Entrambi, bello e sublime, piacciono per sè stessi così come appaiono. Tuttavia, il bello riguarda la forma dell'oggetto, mentre il sublime spesso riguarda qualcosa di indefinito e privo di forma.

Come per il bello anche qui dall'oggetto si riconduce tutto al soggetto: inizialmente l'uomo definisce sublime uno spettacolo esteriore, in seguito riconosce in sè stesso il sentimento del sublime, che sia grandezza o che sia potenza, attribuito inizialmente all'oggetto. Quindi grande e potente è la qualità dell'uomo in quanto essere pensante.


La creazione artistica ed il ruolo del "genio"

Kant analizza la differenza tra creazione artistica ed il lavoro di un artigiano: la prima è creazione libera, mentre la seconda è creazione condizionata (quindi non entra nella discussione estetica).

L'arte è libertà ed il genio (che Kant identifica con "il talento tramite il quale la natura da le regole all'arte), non è tenuto a rendere conto delle procedure del suo lavoro in modo tecnico e scientifico; tuttavia la sua creazione può diventare misura del giudizio estetico altrui.


Il giudizio teleologico

I giudizi teleologici, analogamente a quelli estetici, riguardano il rapporto tra un oggetto ed un soggetto, ma a differenza dei giudizi estetici non rispondono alla domanda "mi piace / non mi piace?", bensì rispondono alla domanda "qual è il suo scopo / funzione?". Nella natura spesso vediamo del finalismo, ma non si tratta di una finalità oggettiva perché siamo noi uomini che stabiliamo scopi e funzioni riflettendo sugli oggetti naturali ed in base ai nostri interessi.
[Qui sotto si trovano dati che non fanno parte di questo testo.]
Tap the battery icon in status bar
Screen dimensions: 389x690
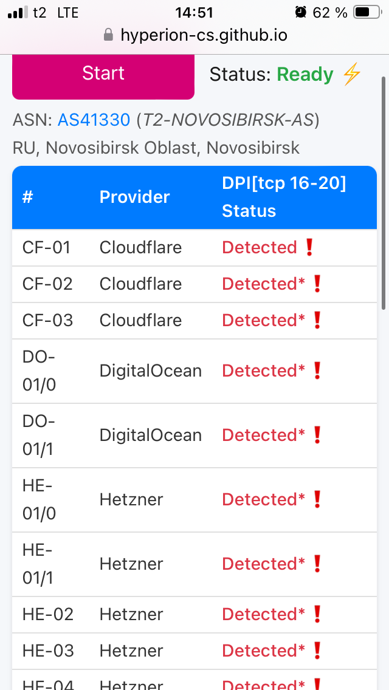[365, 12]
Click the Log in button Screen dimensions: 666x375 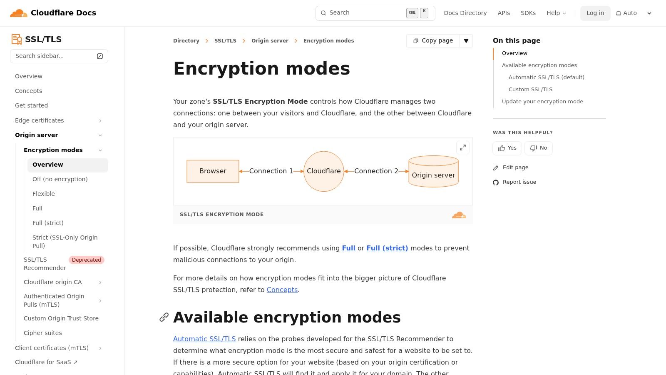tap(595, 13)
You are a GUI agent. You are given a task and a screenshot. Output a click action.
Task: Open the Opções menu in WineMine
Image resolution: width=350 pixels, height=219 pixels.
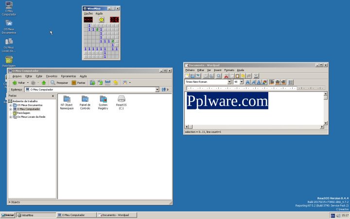[88, 14]
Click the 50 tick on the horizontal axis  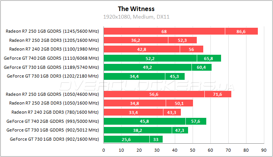[x=193, y=150]
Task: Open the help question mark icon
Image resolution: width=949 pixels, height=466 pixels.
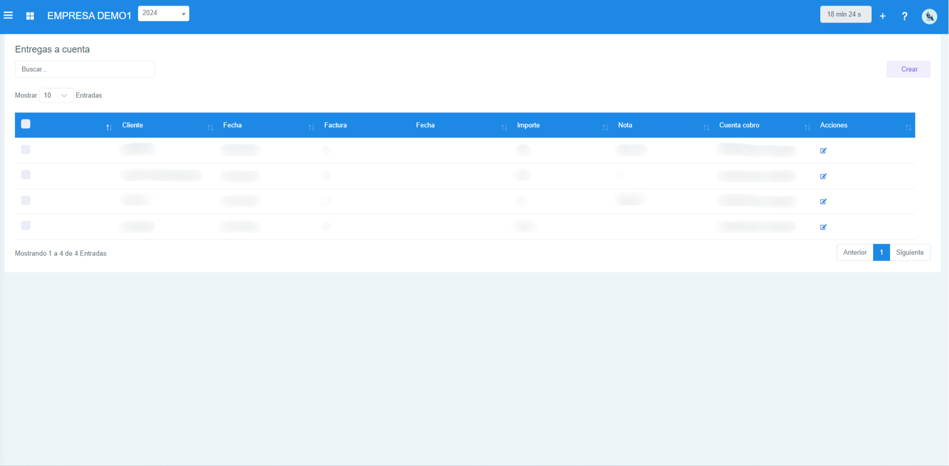Action: click(x=904, y=16)
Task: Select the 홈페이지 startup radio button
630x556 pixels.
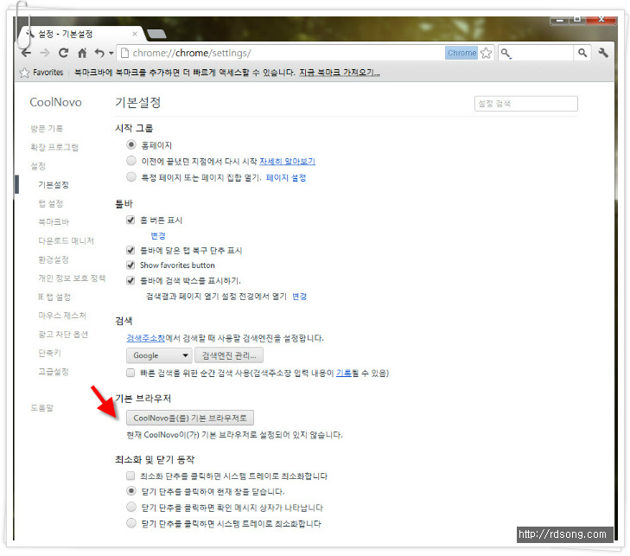Action: [131, 145]
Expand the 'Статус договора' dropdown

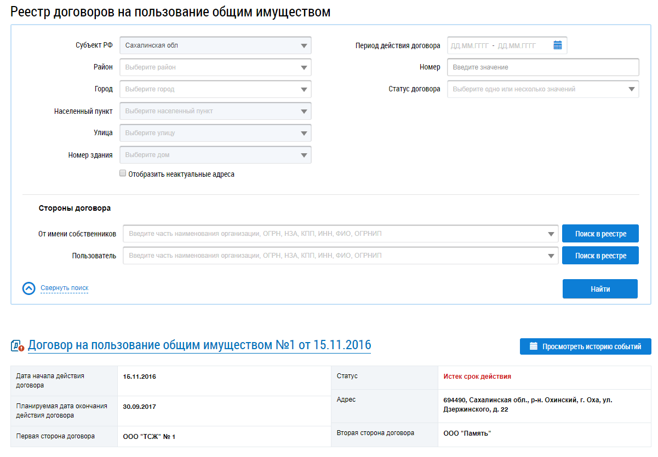pos(542,89)
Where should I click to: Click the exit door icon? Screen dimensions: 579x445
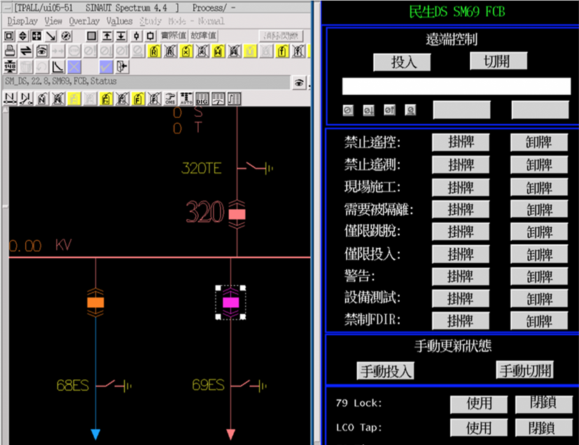coord(123,67)
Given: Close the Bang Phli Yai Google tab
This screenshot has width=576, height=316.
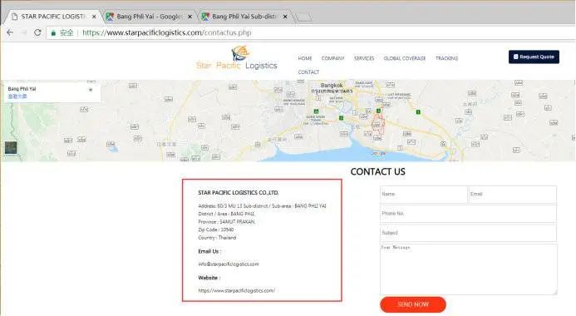Looking at the screenshot, I should point(190,17).
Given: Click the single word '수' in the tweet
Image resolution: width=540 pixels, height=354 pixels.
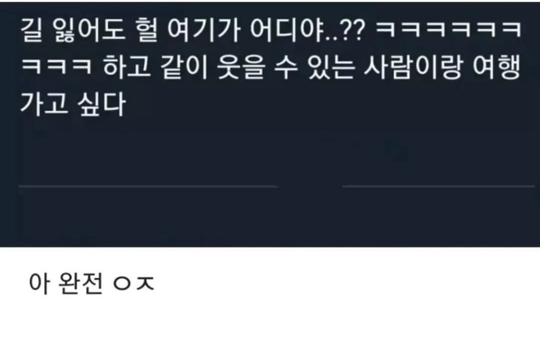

Anche se scopi e funzioni dipendono dai nostri interessi, sono universali, perché esigenza dell'umanità intera.


Il valore regolativo del giudizio teleologico

Viene fatta una distinzione tra la fisica, che è regolata dalle leggi del meccanismo (pensiamo all'orologio, che muove un complesso ingranaggio, ma non ha capacità autoregolative, nel senso che un orologio non può creare un altro orologio o auto ripararsi) e la biologia, che segue le prospettive teleologiche (pensiamo ad un albero, che a differenza dell'orologio, può creare altri esemplari della stessa specie, svilupparsi, conservarsi ed in caso di malattia rigenerarsi).

Dunque il mondo biologico non è può essere spiegato semplicemente tramite il rapporto causa effetto, e nemmeno per mezzo del caso: va per forza riconosciuta un'intenzione creatrice che gli ha prodotti in vista del benessere umano. Da ciò scaturisce l'ovvia conseguenza della teologia. Tuttavia il giudizio teologico non ha valore scientifico, ma solo regolativo (è l'unico modo di rappresentare la realtà).